Repeat each entry exactly and drop the pictures.

═════ DATASET RECORDS ═════

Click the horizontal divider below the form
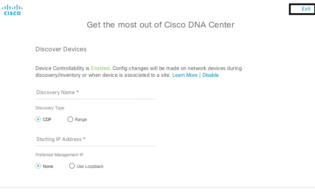The height and width of the screenshot is (194, 315). [x=157, y=188]
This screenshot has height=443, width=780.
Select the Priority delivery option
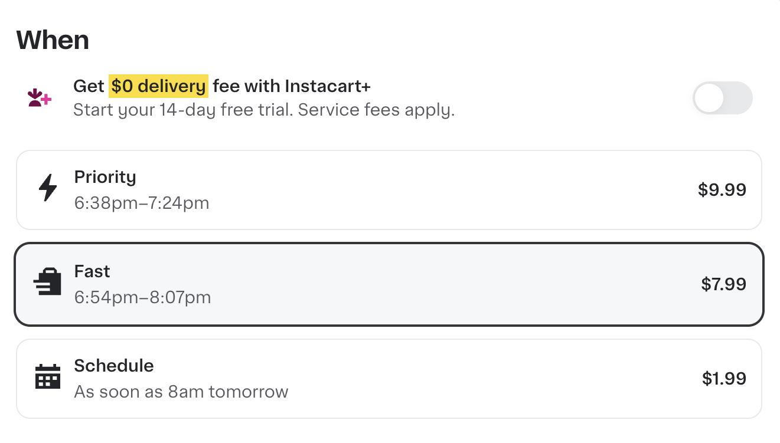[x=389, y=189]
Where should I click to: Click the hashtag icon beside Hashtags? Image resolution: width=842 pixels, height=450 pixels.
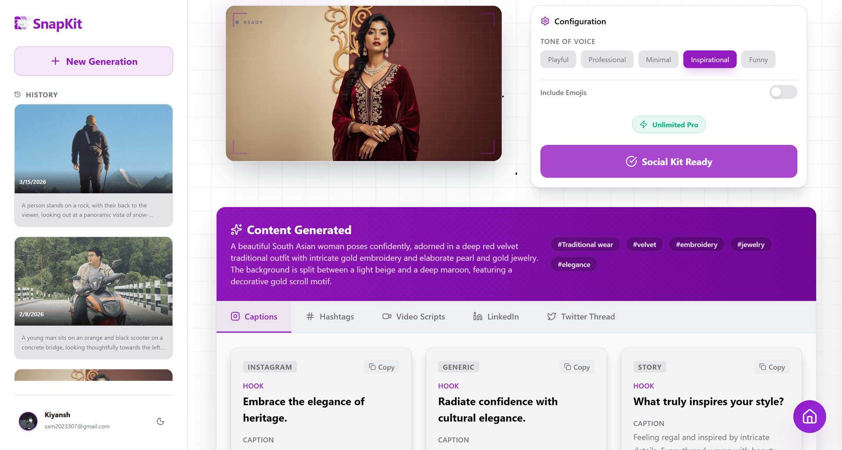(x=310, y=316)
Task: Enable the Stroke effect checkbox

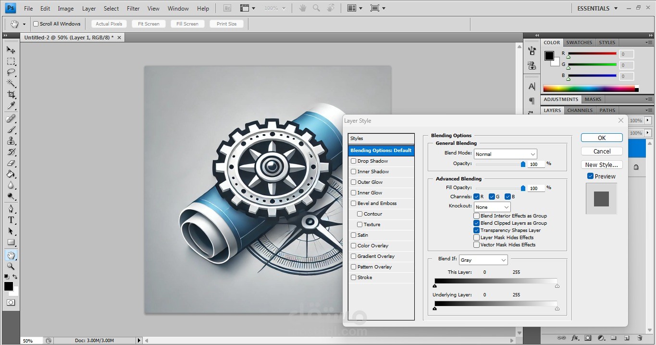Action: pyautogui.click(x=354, y=278)
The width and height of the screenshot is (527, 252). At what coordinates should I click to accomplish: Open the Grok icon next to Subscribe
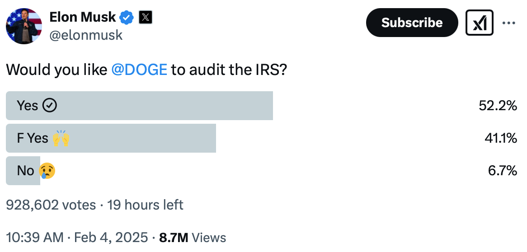coord(479,22)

═════

= RESPONSE TO THE TASK =
Click the horizontal divider below the form
The height and width of the screenshot is (194, 315). [x=157, y=188]
This screenshot has height=443, width=780.
Select the Priority delivery option
[x=389, y=189]
Where should I click to: Click the hashtag icon beside Hashtags? Image resolution: width=842 pixels, height=450 pixels.
(x=310, y=316)
Task: Enable the Stroke effect checkbox

Action: pyautogui.click(x=354, y=278)
The width and height of the screenshot is (527, 252). At what coordinates should I click to accomplish: Open the Grok icon next to Subscribe
coord(479,22)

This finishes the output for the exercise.